Earned Wage Access has gained massive growth in developed countries, such as the USand Great Britain, and is quickly expanding to developing countries. Technology plays a key role in this transformation; we have seen in the industry that human capital management has been evolving rapidly and implementing new products as the latest way of paying wages.

Companies are adapting to these new ways of paying employees and human resources areas are using and promoting these tools as new benefits, thus positively impacting the company by reducing turnover and increasing employees’ productivity by decreasing financial stress.

I strongly believe that these mechanisms will be the new way of getting paid.

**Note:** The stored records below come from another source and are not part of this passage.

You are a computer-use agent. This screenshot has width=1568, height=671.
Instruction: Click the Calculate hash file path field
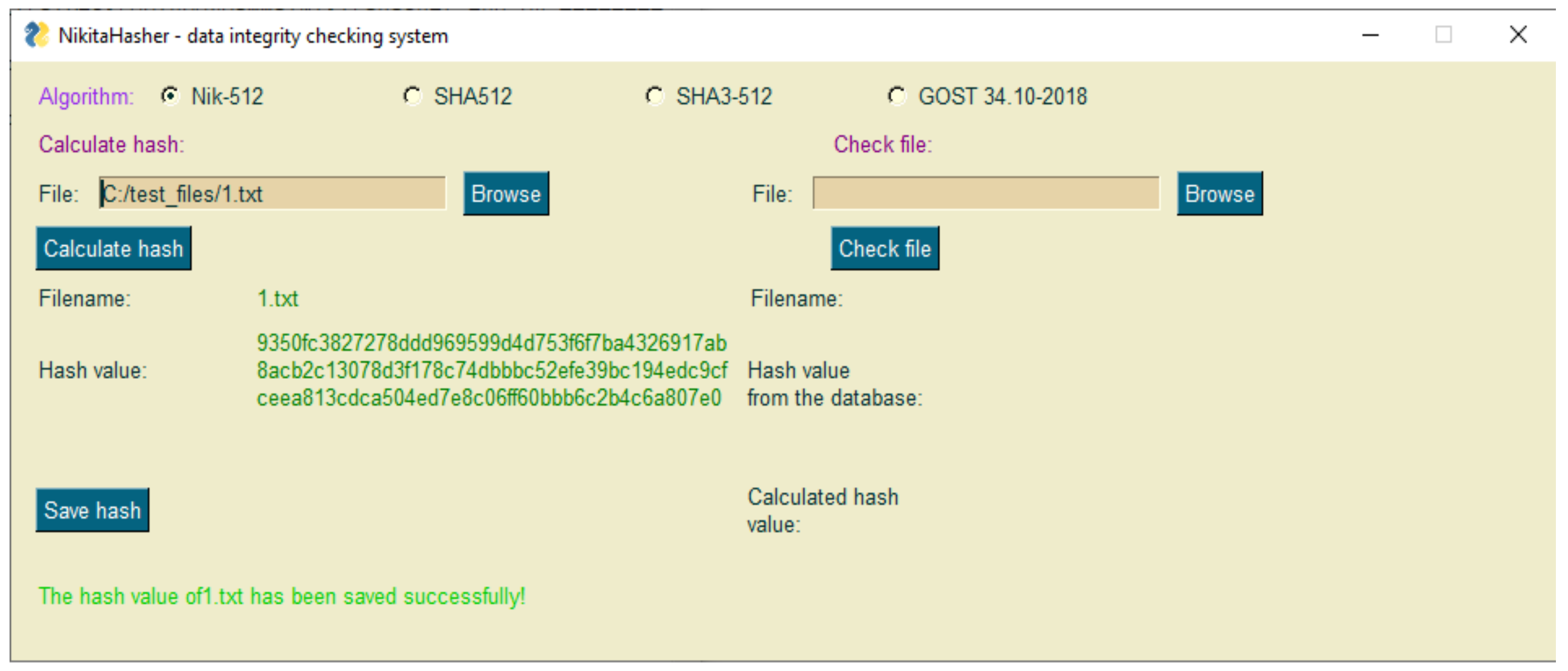point(272,194)
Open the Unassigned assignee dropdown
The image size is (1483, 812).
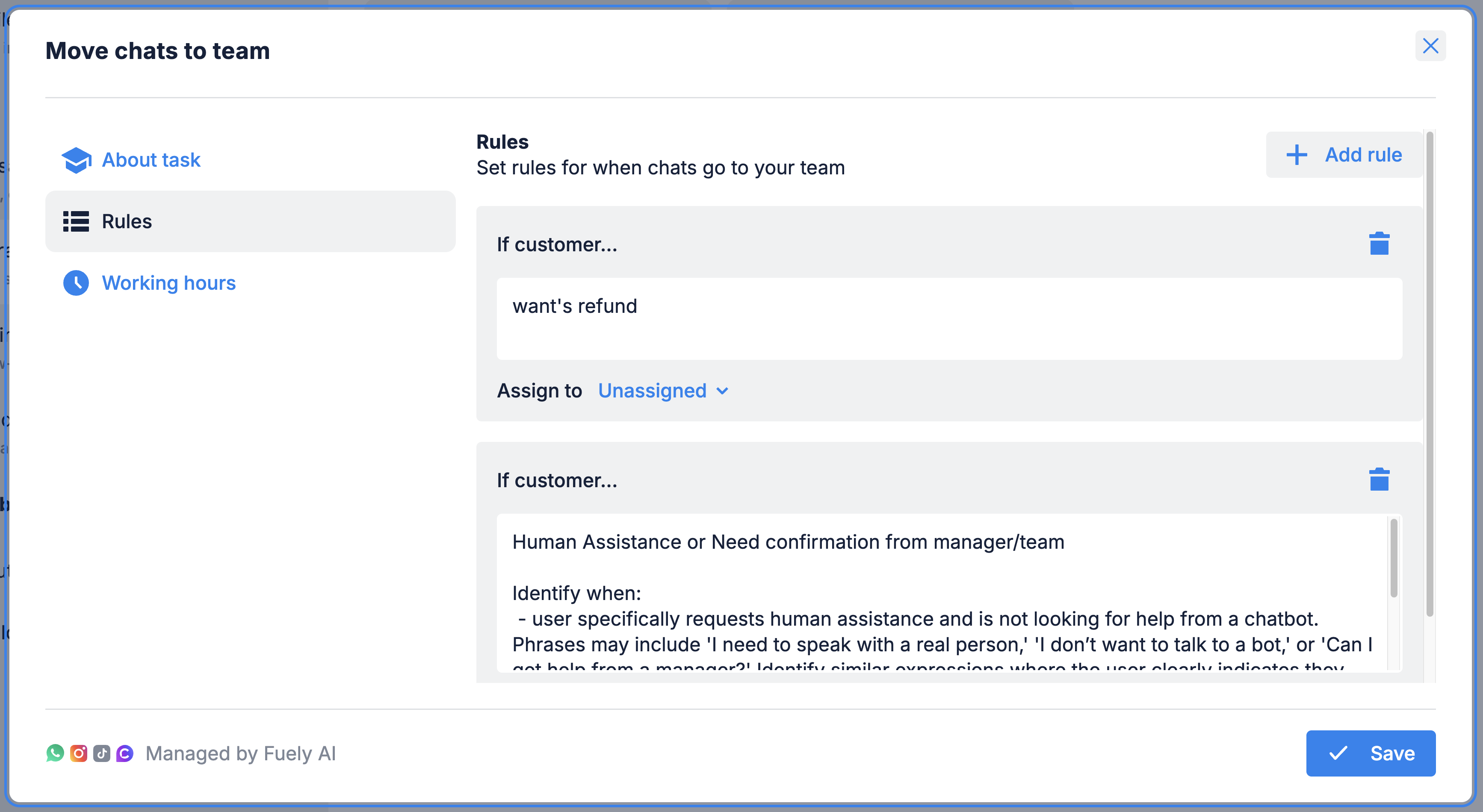tap(652, 391)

These products have been around for a couple of years now, and this is just the beginning, the tip of the iceberg.

We at Pulpi are working on going one step further by understanding where the payroll will end up and its effect on every employee that uses our technology.  I want to emphasize that acknowledging the possibility of using artificial intelligence to create tools that benefit our users represents a huge opportunity for financial education, financial planning, and helping every employee achieve their financial goals.

I recognize the possibilities and am certain that our industry must move in that direction by tying common expenses to payroll using new financial tools. After analyzing our data along with economic trends, we concluded that if our users have an assured income from earned wages without restriction from pay periods, there’s room for collaborative consumption, where the cost of a good or service is divided over a larger group, representing a huge benefit.       

We wish to provide consumers with the chance to maximize their income through careful budgeting and payroll deductions. This will enable them to benefit from improved market conditions and represent a good financial gain.

Payroll has limitless power, and we anticipate a successful future. If we can take advantage of the deduction priority and link it to every spending, saving, and credit, we’ll then not only help the employee, but consumers and businesses as well. 

We are happy to see how swiftly technology is developing in this field because it gives us hope and reassurance that we are headed in the right direction.